Hürriyet, one of Turkey’s leading dailies, has attracted widespread criticism from supporters of the governing Justice and Development Party (AKP) for a story published on February 24 titled “Seven Answers to Seven Criticisms” under the heading, “Military Headquarters is Disturbed.”

Though Hürriyet insists the piece was simply “a story about how the General Staff evaluated the latest criticisms that have frequently been voiced,” and that the story included responses to each criticism, AKP supporters have accused the newspaper of provoking a coup.

The journalist who published the piece, Hande Fırat, was celebrated last year for having played a pivotal role in thwarting the July 15 coup. When President Erdogan appeared on CNN Türk over FaceTime to call on the nation to flood the streets and fight the coup, it was Hande Fırat who held the iPhone that facilitated his appearance. Fırat even received an award from Aydın Doğan, the owner of Hürriyet, for arranging The Media Event of the Year.

Now, Hürriyet and Aydın Doğan are being accused of provoking a coup by setting the military against the government. Pro-government newspapers such as Sabah have responded to the “Military Headquarters is Disturbed” story with headlines like “Doğan is Disturbed.” Journalists have also taken to Twitter to voice their criticisms. Pro-government journalists such as Hilal Kaplan have used hashtags targeting Aydın Doğan and Doğan Media Group insisting that they be held accountable for their actions. Ömer Turan, a media personality who is known a radical supporter of the AKP, posted tweets demanding that the General Staff denounce Hürriyet’s piece, and insisting that Hürriyet’s story was a memorandum, referencing the memorandum published by the military that acted as catalyst for the 1997 post-modern coup that ousted a previous Islamist government.

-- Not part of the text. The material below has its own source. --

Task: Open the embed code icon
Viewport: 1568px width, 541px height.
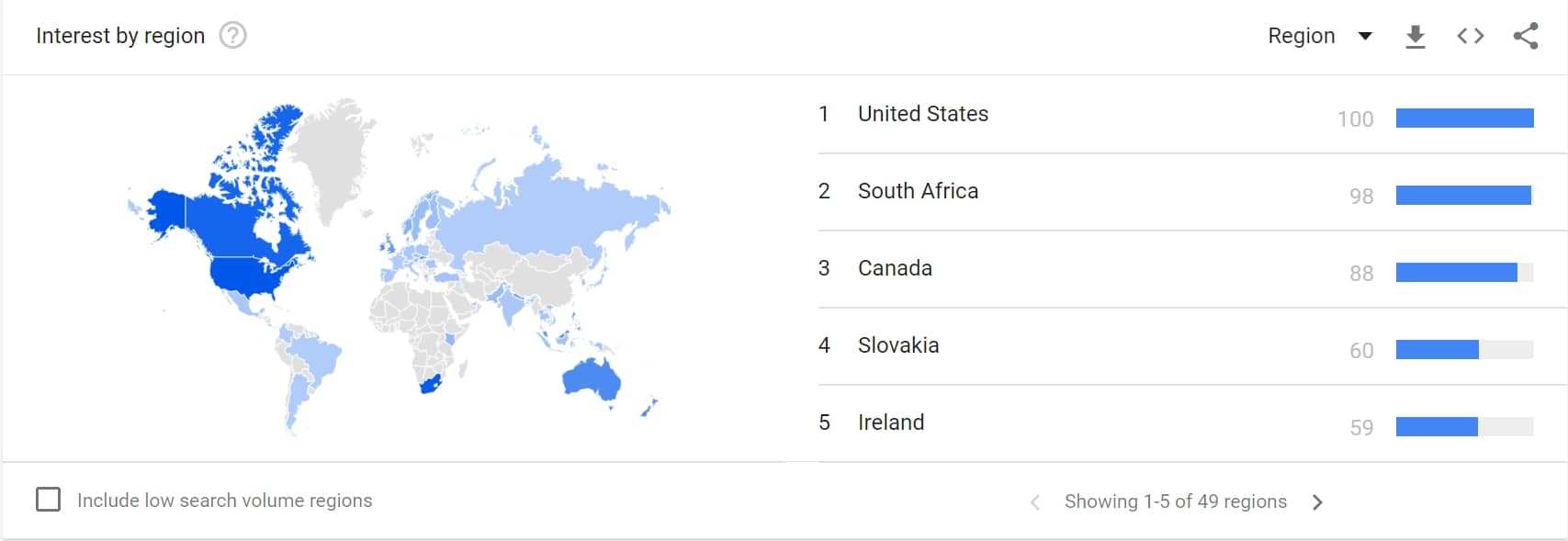Action: (1470, 36)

Yigit Bulut, Turkish President Erdogan’s top adviser, who is known by his far out commentaries also took the social media and challenged those who want to topple the Erdogan government. Bulut did not particularly singled out the Military but his tweets appeared to be targeting both Hurriyet and the Military.

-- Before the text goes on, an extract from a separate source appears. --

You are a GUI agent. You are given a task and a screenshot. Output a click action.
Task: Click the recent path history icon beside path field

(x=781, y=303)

Among the things that created disturbance in the military was the recent lifting of the headscarf ban on female soldiers. According to Hurriyet sources the General Staff was not included in the process regarding recent amendments by the Defense Ministry to lift the ban on women soldiers wearing headscarves.

Prime Minister Binali Yıldırım also weighed in through a speech on February 26 with allusions to the 1997 coup: “Remember before, they would use headlines to keep governments in check. AKP came to power, and now establishing or destroying governments with headlines became a thing of the past…Now I see they are trying to do the same thing again. They are trying to keep the government in check through their headlines.”

Many critics of the AKP government, on the other hand, took the social media to argue that this was an AKP planned and engineered story to help Erdogan to tighten the gap between leadership vs rank and file in the face of, what appears to be according to the story, a new Military rebellion ahead of the elections.

Critics argue, the fact that Hande Firat who already declared previously that she will vote “yes” in the referendum penned the story, and it was the General Chief of Staff gave the interview and complained about the opposition parties, among other things,  the story does not make much sense.

One of few critical media outlets, abcgazetesi also questioned the veracity of the story and asked whether it was a Palace (Erdogan’s) planted story, noting that Hande Firat who replaced Hurriyet’s former Ankara Representative Deniz Zeyrek, is known to be pro-AKP reporter.

Some media figures who are known to be fierce Erdogan supporters (or Erdoganist) tweeted to say prosecutors are already getting ready to launch an investigation against Hurriyet’s owner Aydin Dogan.

AKP administrations, over the years, have been known by their usage of “victimhood” against “tutelages” to gather more votes. The Turkish Military’s memorandum in 2007 helped AKP in the election enormously, which led the way for Abdullah Gul to cling the presidential palace. Turkish Prime Minister Binali Yildirim already began using the Hurriyet story in his campaign on Sunday, challenging the military.

There are still many questions lingering about the story.